JAX receives $6.7 million federal research grant to create 3-D genome map
By Joyce Dall'Acqua Peterson
The National Human Genome Research Institute (NHGRI) has awarded a grant totaling $6,727,904 over four years to Jackson Laboratory (JAX) Professor Yijun Ruan to launch a center for the three-dimensional (3-D) mapping of the human and mouse genomes.
The funding is part of a major initiative to expand the NHGRI’s Encyclopedia of DNA Elements (ENCODE) Project, a fundamental genomics resource used by many scientists to study human health and disease.
ENCODE was launched in 2003, shortly after the sequencing of the human genome. “The biggest challenge at that time was how to read the genome, how to understand the language of the book of life. The initial goal of ENCODE was to annotate every single nucleotide in the human genome, but linear annotation is not enough to understand how the genome is organized and how it functions,” says Ruan. “This new ENCODE mapping center will focus on uncovering the mystery of the 3-D organization and function of the human and mouse genome.”
Ruan is the pioneer of an advanced genome technology known as ChIA-PET (for chromatin interaction analysis by paired-end tag) sequencing, to understand the 3-D structure of the genome and how that structure affects gene expression. ChIA-PET has revealed novel 3-D genomic insights into how predispositions in genome variation may lead to human disease.

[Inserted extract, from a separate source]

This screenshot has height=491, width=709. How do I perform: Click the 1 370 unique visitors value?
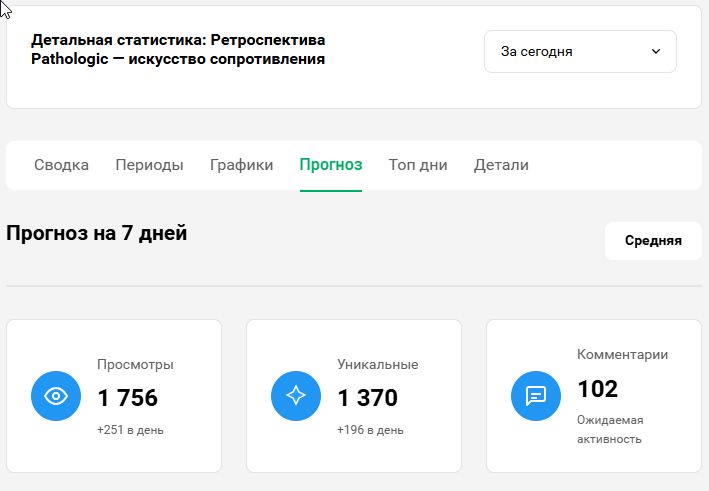[368, 398]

Ruan, who holds the titles of Florine Deschenes Roux Chair and director of genome sciences at JAX, has published several landmark papers on the 3-D genome. He showed that protein factors are responsible for organizing chromosomes inside the nucleus in three dimensions, and that a non-coding single nucleotide polymorphism (SNP) associated with asthma and autoimmune disease disrupted the normal 3-D structure of the genome and protein expression, implicating genomic 3-D structure as a potential driving factor in human health. Ruan’s lab is a member of the 4DN consortium funded by NIH to develop new technologies for 3-D genome characterization.